Archive for Warbler

Yellow-rumped Warbler juve 11/13/17

Yellow-rumped Warblers are the last of the migrating warblers to move through New England in any numbers, though even in November it’s not unusual to find stragglers of other species. This was one of a half dozen juves I found on the beach at Fort Foster, flitting down from a low tree branch or up from a piece of driftwood on the beach to catch brine flies on the wing, with astonishing acrobatics.


Palm Warbler 10/06/17

Palm Warblers breed east of the Rockies across Canada and the northern US in boggy areas common to the great boreal forest. A more western and browner subspecies winters on the Pacific coast. This is the eastern “yellow” subspecies that will winter in the southeastern US, Gulf states, Caribbean, and Central America. Spring breeding males have bright rusty caps and more colorful breast streaks.


Northern Waterthrush 7/8/16

northernwaterthrush (1)

Northern Waterthrushes look like a small forest thrush but are actually a large warbler closely related to the Ovenbird and the similar-looking Louisiana Waterthrush, but both of those species have pale pink legs. This one is awash in reflected green light, but they have mostly brown topsides and cream colored underparts with heavily streaked breasts (the woodland thrushes are spotted not streaked). They forage for invertebrates on the forest floor with a constant tail-bobbing habit and occasionally wander into the water and sometimes even catch small fish. They breed from the Maritimes to Alaska, and winter in the Caribbean and Central America. Like Ovenbirds they are loud singers but are more musical. Sexes are alike.


Ovenbird 5/25/16


These little birds of the forest look like a miniature thrush, but are actually one of the bigger warblers. Males have a huge voice shouting Teacher! Teacher! Teacher! Teacher! at the top of their lungs, even in the middle of the day. Females weave a domed nest on the ground with a side entrance and when it’s finished she hides it with leaves, twigs and other debris. They are tamer than you think and if you hear one close by stop and watch for it strutting around the forest floor looking for bugs and grubs to snack on, occasionally flying up to a low branch.

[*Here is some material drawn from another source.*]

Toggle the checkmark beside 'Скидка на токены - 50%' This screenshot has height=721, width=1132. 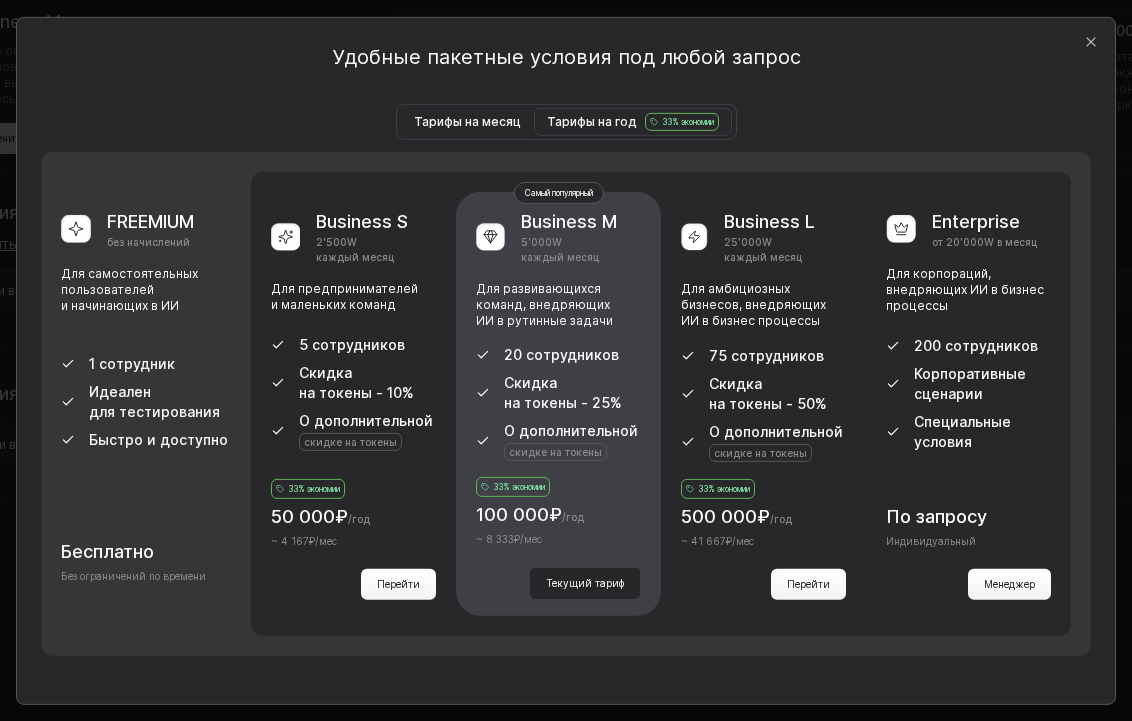coord(688,393)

Black and White Warbler 5/10/16


Warblers are falling out of the sky in waves right now and even the Black and White ones are colorful. They are among the first of our warbler migrants, with a thin windup song and a habit of creeping around tree trunks to forage for insects much like nuthatches do. Despite spending all that time in trees, they nest on the forest floor.


Butterbutt 11/4/15


Fall warblers are one of the biggest challenges for birdwatchers to ID, when bright contrasting breeding colors give way to much less distinctive wardrobes. Butterbutts, more properly known as Yellow-rumped Warblers, are relatively easy to tell from other warblers by their bright yellow rumps, which are prominent in all plumages. They are one of the later migrating warblers here as many breed far to the north. Many warblers come in 7 basic plumages—both adult and immature males and females make up the 4 spring plumages. The 3 fall plumages are the nonbreeding adult males and females and finally the juveniles born in summer. The most colorful of the 7 is the breeding or spring male, and the most drab is the sexless juvenile, with the other plumages creating a spectrum in between. Above is an adult fall female.


Ovenbird 5/17/15


Ovenbirds act much like the spotted thrushes that also live and and forage on this forest floor, but this bird is smaller and belongs to the warblers. I didn’t hear this one singing Teacher! Teacher! Teacher! at the top of its little lungs but it may just have been the wrong time of day, or is too early in the season (I only saw one where often I find dozens in this stretch of woods and expect this one has just arrived) or is a female.